- **Job**:
Render the listing below as a numbered list, leaving out the blank lines.

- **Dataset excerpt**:
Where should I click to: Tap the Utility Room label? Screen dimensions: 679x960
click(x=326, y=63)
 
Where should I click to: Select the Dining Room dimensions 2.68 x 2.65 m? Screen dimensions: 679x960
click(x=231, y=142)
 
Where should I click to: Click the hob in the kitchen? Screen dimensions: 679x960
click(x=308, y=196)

- **Output of the task**:
1. Where should I click to: Tap the Utility Room label? Screen dimensions: 679x960
2. click(x=326, y=63)
3. Where should I click to: Select the Dining Room dimensions 2.68 x 2.65 m? Screen dimensions: 679x960
4. click(x=231, y=142)
5. Where should I click to: Click the hob in the kitchen? Screen dimensions: 679x960
6. click(x=308, y=196)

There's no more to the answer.